Środowiska feministyczne są zdania, że kobiety w Sejmie najlepiej zajmą się sprawami kobiet. Tak rozumianymi, jak to rozumieją feministki. Okazuje się, że to złudzenia.
Przeanalizowałam sejmowe statystyki głosowania w sprawie projektu zmiany ustawy o aborcji. Rzeczywiście nieodrzucenie projektu przeszło głosami mężczyzn (135 mężczyzn odrzucających i 214 mężczyzn nie odrzucających). Ale zauważyłam ciekawostkę:
W całym Sejmie odrzucających kobiet było mniej niż tych nieodrzucających! (53 : 56)

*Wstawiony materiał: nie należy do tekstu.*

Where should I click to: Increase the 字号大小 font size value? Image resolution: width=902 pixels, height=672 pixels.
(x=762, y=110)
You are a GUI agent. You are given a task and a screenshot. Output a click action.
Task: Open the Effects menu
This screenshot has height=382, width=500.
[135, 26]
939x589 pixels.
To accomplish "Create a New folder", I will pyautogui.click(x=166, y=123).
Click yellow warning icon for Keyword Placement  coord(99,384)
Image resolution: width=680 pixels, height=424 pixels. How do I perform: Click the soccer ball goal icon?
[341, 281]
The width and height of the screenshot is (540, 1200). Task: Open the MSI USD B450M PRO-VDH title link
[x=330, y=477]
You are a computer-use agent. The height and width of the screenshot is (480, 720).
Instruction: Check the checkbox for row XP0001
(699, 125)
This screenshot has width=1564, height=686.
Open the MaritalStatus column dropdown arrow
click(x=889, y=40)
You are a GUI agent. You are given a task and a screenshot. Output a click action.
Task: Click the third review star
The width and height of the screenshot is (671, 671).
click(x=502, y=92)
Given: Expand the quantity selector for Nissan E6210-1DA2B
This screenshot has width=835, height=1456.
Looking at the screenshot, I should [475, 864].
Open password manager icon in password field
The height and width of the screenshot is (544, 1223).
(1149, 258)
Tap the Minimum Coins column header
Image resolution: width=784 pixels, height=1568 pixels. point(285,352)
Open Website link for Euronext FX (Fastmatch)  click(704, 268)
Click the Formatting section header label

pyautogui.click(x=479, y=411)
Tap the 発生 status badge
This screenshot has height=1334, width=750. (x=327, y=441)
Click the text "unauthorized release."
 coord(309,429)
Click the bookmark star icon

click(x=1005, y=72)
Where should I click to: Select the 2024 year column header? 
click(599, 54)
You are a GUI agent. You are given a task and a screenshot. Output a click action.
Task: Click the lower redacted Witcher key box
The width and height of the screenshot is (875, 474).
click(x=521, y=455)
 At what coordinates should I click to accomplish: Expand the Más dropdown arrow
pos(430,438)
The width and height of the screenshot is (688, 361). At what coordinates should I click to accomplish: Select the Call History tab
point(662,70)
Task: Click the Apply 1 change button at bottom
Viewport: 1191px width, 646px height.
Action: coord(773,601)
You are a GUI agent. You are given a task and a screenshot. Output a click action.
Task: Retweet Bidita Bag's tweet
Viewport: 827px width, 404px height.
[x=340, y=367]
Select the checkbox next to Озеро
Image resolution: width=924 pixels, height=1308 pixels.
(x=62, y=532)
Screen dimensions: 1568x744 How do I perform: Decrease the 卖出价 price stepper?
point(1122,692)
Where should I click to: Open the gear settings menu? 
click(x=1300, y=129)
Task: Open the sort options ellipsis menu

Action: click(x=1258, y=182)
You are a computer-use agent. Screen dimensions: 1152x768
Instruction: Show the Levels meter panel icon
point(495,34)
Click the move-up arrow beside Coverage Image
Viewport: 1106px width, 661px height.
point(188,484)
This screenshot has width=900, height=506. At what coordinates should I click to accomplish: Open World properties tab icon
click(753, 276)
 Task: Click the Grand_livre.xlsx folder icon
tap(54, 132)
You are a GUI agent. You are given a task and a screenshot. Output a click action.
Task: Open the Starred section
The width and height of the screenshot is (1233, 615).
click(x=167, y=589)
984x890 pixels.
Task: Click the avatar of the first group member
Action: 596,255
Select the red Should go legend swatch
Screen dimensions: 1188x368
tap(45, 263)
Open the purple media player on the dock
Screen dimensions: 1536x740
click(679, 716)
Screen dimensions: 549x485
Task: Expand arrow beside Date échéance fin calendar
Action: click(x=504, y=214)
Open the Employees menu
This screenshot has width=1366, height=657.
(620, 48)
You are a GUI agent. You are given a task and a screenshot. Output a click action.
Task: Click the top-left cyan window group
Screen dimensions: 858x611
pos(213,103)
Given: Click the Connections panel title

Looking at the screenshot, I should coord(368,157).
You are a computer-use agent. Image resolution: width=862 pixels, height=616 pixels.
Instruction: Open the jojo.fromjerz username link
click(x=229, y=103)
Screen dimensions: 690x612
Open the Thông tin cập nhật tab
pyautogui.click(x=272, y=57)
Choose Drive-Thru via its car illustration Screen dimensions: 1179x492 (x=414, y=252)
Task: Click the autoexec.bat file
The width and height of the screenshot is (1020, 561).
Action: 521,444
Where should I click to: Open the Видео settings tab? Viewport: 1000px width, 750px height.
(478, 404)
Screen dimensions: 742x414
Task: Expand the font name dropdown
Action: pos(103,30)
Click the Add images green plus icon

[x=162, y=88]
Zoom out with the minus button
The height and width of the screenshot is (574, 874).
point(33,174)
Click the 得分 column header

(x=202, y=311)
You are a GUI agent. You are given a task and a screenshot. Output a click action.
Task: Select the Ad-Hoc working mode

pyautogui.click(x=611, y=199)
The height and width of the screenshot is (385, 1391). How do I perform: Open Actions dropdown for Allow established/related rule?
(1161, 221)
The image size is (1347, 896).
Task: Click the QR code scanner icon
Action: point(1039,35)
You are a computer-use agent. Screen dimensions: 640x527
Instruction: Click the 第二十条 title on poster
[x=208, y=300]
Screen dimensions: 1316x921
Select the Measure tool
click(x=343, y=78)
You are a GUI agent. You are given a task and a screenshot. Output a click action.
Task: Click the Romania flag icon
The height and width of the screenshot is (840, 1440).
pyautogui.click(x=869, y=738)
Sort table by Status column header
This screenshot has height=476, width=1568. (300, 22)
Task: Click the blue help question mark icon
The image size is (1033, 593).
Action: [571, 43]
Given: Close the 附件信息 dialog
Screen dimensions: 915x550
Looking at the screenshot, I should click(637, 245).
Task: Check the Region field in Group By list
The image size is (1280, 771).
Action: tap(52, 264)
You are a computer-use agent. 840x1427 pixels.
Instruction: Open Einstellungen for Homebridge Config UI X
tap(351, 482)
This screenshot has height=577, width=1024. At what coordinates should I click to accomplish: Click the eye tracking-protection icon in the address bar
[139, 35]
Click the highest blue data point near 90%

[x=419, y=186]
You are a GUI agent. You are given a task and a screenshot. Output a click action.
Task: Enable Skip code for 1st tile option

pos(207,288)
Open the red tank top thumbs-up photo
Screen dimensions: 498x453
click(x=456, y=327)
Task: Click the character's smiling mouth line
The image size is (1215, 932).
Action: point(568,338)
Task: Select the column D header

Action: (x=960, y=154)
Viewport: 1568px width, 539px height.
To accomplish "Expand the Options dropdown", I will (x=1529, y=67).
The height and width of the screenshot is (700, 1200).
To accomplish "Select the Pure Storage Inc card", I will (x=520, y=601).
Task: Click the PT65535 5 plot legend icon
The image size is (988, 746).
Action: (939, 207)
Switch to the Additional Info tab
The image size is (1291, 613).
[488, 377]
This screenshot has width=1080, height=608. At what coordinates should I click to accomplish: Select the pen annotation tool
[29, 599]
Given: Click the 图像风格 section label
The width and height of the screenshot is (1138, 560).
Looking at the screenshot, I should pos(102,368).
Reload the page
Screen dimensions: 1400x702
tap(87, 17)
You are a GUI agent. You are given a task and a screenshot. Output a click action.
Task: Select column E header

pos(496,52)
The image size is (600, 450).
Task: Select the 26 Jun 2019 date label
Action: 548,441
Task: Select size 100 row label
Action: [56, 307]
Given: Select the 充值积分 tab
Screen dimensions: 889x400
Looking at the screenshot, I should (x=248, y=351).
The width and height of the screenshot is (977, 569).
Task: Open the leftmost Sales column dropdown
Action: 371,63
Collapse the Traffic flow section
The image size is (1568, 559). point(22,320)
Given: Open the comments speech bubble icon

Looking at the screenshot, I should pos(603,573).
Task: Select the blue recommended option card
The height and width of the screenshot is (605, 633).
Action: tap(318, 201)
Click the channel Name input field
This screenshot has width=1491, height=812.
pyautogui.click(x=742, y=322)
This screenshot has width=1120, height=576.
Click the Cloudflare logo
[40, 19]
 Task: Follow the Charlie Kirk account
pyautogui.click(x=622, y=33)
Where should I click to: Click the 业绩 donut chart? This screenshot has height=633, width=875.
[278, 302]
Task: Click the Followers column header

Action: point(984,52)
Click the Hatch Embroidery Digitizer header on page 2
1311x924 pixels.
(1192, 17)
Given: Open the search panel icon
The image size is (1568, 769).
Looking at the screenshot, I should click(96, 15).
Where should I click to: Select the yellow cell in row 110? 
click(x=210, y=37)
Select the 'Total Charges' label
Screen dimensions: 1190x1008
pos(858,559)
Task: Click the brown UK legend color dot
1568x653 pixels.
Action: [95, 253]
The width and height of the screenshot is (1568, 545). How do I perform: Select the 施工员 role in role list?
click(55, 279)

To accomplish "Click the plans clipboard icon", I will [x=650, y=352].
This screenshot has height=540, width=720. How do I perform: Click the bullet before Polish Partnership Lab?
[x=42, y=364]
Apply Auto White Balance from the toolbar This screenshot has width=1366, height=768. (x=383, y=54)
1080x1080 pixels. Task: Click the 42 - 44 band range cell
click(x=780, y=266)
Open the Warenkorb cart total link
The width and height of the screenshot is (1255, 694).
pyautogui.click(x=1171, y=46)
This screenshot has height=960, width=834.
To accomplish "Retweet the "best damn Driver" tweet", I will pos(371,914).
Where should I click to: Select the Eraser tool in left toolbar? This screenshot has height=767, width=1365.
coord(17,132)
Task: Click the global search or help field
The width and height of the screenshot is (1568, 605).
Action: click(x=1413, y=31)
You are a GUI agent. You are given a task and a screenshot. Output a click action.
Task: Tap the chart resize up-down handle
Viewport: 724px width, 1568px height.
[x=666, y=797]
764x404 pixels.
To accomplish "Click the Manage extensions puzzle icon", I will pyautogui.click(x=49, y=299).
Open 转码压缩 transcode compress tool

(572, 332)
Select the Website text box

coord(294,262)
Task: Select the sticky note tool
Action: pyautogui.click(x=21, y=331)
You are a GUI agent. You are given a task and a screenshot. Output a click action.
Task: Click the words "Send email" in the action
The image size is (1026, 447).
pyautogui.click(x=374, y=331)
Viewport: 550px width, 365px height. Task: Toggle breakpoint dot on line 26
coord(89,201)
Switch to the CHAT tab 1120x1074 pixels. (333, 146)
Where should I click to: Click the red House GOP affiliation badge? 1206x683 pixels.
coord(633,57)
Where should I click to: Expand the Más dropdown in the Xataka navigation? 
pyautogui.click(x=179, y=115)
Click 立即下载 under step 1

A to oznacza, że nadzieje środowisk feministycznych są nierealistyczne: Kobiety jako całość wcale niekoniecznie głosują w sprawie kobiecej tak, jak feministki by oczekiwały.
I choćby kobiet była połowa Sejmu, to w obecnym układzie partyjnym w sprawie aborcji one mężczyzn nie przegłosują. Same są mocno podzielone i tych konserwatywnych (lub obojętnych) jest więcej!
Dlaczego zwracam uwagę na te obojętne?
Osoby, które nie głosowały za odrzuceniem projektu to: przeciwne, wstrzymujące się i nieobecne.
Jak już zauważyła gazeta.pl, nieobecna na głosowaniu była posłanka Anna Grodzka. Sztandarowa posłanka partii, w której środowiska feministyczne pokładają duże nadzieje. Partii, dla której – deklaratywnie – kwestia aborcji to niesłychanie ważna sprawa. Widać jednak nie aż tak ważna, jak np. kilka dni później ważne było dla PO inne głosowanie, na które dowieziono nawet chorego posła ze szpitala.
W PO była 1 posłanka nieobecna na głosowaniu. W RP – 1. W SLD – 1. Gdyby wszystkie trzy były obecne na głosowaniu, to może(?) przynajmniej można by napisać, że w całym Sejmie odrzucających i nieodrzucających kobiet było po połowie. Choć nie zmieniłoby to faktu samego podziału wśród kobiet.
Patrząc na poszczególne partie, wewnątrz PO, SLD i RP proporcja kobiet odrzucających projekt była większa, niż tych nie odrzucających projektu. PO – 46:25, SLD – 3:1, RP – 4:1. Platformie dostały się cięgi za to głosowanie. W każdym razie, mimo wszystko nawet w PO gdyby spytać same kobiety, to więcej z nich odrzuciłoby projekt.
Ciekawe jest, że w PO spośród 28 wstrzymujących się większość stanowiły kobiety (18). Otwarcie popierających projekt było tylko 6. Wygląda mi to na jakieś dylematy moralne – jednocześnie chęć bycia za i przeciw.